Trauma Informed Yoga

Why Trauma Informed Yoga?

If you have ever felt depression, hopelessness, anxiety, unexplained physical ailments, or a disconnection to your body, it may be due to the impact of a trauma on your nervous system.  

As the result of traumatic life events, the parts of the brain that connect mind and body become disrupted and you may experience a wide range of intensely unpleasant feelings like fear, depression, anxiety, anger, or panic. You may have trouble catching your breath, eating, or sleeping. Trauma has a profound effect on feelings of self-esteem; you may feel worthless or that life isn’t worth living.  

You are not broken. You are not alone.
There are ways to heal.

By developing a positive relationship with your body, practicing breathing techniques, customized movement, and stillness, you can begin the process of allowing your mind and body to reconnect. Through the process of practicing TIY, the neural networks in your brain can be rewired and balanced, which can provide relief from suffering.
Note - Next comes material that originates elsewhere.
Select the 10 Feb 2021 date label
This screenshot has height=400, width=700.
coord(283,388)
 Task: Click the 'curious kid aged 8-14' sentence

Trauma Informed Yoga establishes a safe space for you to begin to notice sensations in your body through customized yoga techniques. I offer variations for each posture, and students are invited to explore the level and pace of movement that feels best throughout the practice.

TIY is an evidence-based treatment for PTS(D) and treatment-resistant trauma based on clinical trials performed at the Trauma Center in Brookline, Massachusetts by leading trauma researcher, Dr. Bessel Van der Kolk and yoga teacher David Emerson.  

If you have experienced trauma through physical, sexual, or emotional abuse or assault, medical trauma or illness, neglect, complicated grief, combat or service related trauma, TIY can help bring you relief by allowing you to feel more at ease in the world and your body. This unique yoga practice:

  • Helps the body learn to maintain homeostasis, while also offering gentle challenges.

  • Teaches use of breath for calming and inner awareness to calm hyper-vigilance.

  • Teaches that things (a pose, or a threat) will not go on forever- they will end – and one option is to wait and be with it.

  • Helps create movement where physical patterns from trauma responses are likely to be rigidly held in the fascia, the nervous system or elsewhere deep in the body.

  • Helps you to feel stronger so you feel like you can help yourself.

  • Is a healthy social habit and helps create a feeling that other people are with you and can help you.